• [What is expected] Below are entries; copy exactly the lines from the one with "Global / English (251, 9)" through the one with "Quality Management (112, 2379)", both included, and leave out the rest.

◇ ◇ ◇ ◇ ◇ ◇ ◇

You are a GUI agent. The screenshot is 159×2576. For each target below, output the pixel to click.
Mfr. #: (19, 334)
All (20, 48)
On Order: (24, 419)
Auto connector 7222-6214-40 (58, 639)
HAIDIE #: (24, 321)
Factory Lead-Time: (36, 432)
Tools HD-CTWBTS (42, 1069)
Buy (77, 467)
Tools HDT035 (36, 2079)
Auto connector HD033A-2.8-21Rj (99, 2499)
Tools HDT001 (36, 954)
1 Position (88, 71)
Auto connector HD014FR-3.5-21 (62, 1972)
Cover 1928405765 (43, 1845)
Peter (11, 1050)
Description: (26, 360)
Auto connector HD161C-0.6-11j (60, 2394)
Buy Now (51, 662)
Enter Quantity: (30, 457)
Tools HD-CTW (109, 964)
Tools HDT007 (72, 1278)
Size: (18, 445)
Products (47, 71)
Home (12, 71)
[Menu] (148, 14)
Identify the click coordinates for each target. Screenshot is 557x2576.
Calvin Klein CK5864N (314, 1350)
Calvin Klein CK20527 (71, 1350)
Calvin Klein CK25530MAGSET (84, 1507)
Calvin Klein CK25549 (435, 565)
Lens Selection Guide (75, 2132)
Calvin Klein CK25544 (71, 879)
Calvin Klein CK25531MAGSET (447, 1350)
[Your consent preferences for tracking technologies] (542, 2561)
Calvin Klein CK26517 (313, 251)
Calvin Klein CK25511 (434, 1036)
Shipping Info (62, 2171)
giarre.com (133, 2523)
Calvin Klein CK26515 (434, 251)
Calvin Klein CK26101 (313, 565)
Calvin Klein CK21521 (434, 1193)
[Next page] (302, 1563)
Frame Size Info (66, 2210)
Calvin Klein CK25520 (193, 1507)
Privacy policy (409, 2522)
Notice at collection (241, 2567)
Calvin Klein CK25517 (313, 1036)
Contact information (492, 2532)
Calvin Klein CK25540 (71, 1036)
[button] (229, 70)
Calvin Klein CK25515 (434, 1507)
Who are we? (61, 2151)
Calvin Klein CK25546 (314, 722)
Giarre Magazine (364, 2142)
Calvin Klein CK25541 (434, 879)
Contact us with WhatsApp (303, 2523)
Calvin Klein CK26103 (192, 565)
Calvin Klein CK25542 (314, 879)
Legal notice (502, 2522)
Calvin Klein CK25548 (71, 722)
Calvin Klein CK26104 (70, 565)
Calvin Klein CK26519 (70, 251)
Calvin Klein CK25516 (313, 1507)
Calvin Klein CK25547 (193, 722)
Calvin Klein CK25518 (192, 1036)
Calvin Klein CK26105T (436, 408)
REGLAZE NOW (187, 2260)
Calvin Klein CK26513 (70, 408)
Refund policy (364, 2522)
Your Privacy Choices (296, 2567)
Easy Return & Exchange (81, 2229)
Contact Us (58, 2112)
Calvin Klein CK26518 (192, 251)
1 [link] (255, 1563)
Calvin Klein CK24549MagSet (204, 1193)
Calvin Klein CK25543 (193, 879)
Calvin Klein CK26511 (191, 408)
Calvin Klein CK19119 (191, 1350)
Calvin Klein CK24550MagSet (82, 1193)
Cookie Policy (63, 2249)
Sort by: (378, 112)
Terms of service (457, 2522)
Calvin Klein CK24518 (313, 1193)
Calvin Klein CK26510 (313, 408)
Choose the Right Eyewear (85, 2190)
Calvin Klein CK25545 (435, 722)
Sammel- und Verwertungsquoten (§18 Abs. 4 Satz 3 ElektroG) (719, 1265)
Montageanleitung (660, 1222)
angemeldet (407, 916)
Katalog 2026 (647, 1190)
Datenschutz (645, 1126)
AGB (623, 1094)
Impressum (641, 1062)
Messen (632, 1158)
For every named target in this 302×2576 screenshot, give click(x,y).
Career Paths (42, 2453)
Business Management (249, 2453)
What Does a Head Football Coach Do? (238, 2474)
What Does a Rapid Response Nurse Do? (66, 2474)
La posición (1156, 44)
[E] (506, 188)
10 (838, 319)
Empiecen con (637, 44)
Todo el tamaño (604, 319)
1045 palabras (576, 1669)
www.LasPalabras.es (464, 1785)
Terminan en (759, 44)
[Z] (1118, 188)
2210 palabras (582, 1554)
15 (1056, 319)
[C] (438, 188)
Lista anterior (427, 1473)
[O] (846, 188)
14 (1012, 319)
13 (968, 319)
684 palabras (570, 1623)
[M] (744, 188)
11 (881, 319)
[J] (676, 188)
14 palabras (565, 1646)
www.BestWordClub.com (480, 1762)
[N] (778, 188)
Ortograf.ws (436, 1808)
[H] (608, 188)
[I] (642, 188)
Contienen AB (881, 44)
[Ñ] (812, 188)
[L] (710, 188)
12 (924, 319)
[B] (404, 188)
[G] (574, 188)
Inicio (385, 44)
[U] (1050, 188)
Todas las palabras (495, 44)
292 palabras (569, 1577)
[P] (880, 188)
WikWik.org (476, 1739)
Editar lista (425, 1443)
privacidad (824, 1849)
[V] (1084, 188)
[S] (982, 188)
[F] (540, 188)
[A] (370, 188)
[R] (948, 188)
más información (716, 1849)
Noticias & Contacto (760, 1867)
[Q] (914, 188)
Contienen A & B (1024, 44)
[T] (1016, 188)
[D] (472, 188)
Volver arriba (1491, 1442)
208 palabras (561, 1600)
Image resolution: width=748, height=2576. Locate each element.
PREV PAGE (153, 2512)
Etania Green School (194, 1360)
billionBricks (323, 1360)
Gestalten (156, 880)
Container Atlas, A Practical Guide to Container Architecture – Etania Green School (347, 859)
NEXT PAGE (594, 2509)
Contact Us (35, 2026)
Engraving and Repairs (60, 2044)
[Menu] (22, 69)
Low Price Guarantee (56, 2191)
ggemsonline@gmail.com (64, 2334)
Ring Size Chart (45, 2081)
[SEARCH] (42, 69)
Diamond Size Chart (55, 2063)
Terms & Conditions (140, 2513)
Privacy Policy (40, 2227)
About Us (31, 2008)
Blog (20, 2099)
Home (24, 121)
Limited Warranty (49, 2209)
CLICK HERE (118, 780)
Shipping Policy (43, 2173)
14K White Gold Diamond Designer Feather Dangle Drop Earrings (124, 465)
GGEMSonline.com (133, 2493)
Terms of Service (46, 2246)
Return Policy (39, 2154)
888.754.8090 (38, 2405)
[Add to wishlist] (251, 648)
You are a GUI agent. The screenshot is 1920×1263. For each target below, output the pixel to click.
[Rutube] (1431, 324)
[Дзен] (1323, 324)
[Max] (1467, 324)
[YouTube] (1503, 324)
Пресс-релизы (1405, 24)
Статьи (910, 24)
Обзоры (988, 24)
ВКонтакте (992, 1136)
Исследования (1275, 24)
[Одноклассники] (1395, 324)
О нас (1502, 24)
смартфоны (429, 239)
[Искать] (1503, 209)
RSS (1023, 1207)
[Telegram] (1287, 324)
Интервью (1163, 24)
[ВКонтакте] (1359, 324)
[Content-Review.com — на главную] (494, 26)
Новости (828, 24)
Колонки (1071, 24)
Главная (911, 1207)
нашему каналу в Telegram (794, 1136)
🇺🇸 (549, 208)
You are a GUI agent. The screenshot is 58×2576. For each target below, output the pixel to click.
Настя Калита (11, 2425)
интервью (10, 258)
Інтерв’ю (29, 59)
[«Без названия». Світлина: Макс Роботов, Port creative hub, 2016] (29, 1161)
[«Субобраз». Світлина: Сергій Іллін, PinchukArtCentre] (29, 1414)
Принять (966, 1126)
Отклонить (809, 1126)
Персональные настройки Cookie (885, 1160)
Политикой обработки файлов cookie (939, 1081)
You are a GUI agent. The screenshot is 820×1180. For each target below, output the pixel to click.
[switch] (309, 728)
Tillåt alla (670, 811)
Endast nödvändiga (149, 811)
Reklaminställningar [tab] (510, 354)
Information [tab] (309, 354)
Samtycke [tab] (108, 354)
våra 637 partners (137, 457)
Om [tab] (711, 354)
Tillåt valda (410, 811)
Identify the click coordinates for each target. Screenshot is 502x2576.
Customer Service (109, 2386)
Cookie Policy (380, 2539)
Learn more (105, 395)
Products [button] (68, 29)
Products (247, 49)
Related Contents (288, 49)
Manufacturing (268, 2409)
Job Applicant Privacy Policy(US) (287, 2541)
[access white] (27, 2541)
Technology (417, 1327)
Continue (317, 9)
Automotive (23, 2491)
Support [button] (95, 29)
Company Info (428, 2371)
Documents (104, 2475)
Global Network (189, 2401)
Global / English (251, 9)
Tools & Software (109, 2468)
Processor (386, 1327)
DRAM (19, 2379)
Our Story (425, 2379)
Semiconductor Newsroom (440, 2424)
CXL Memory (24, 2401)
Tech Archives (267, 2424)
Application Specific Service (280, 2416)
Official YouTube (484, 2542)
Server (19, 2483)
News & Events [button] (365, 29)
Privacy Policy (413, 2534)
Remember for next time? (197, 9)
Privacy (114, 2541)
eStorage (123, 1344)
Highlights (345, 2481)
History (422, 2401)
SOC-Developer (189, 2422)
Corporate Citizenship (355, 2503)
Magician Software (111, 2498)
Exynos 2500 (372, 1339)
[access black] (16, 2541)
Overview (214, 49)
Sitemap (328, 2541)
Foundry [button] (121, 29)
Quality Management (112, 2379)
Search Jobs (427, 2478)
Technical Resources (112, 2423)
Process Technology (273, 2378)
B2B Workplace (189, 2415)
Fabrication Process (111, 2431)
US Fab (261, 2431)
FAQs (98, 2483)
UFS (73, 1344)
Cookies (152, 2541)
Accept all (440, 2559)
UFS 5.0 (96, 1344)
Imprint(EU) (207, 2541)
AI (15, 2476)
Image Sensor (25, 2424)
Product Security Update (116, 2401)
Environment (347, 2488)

◇ ◇ ◇ ◇ ◇ ◇ ◇

• [Reply to the task]
Global / English (251, 9)
Tools & Software (109, 2468)
Processor (386, 1327)
DRAM (19, 2379)
Our Story (425, 2379)
Semiconductor Newsroom (440, 2424)
CXL Memory (24, 2401)
Tech Archives (267, 2424)
Application Specific Service (280, 2416)
Official YouTube (484, 2542)
Server (19, 2483)
News & Events [button] (365, 29)
Privacy Policy (413, 2534)
Remember for next time? (197, 9)
Privacy (114, 2541)
eStorage (123, 1344)
Highlights (345, 2481)
History (422, 2401)
SOC-Developer (189, 2422)
Corporate Citizenship (355, 2503)
Magician Software (111, 2498)
Exynos 2500 (372, 1339)
[access black] (16, 2541)
Overview (214, 49)
Sitemap (328, 2541)
Foundry [button] (121, 29)
Quality Management (112, 2379)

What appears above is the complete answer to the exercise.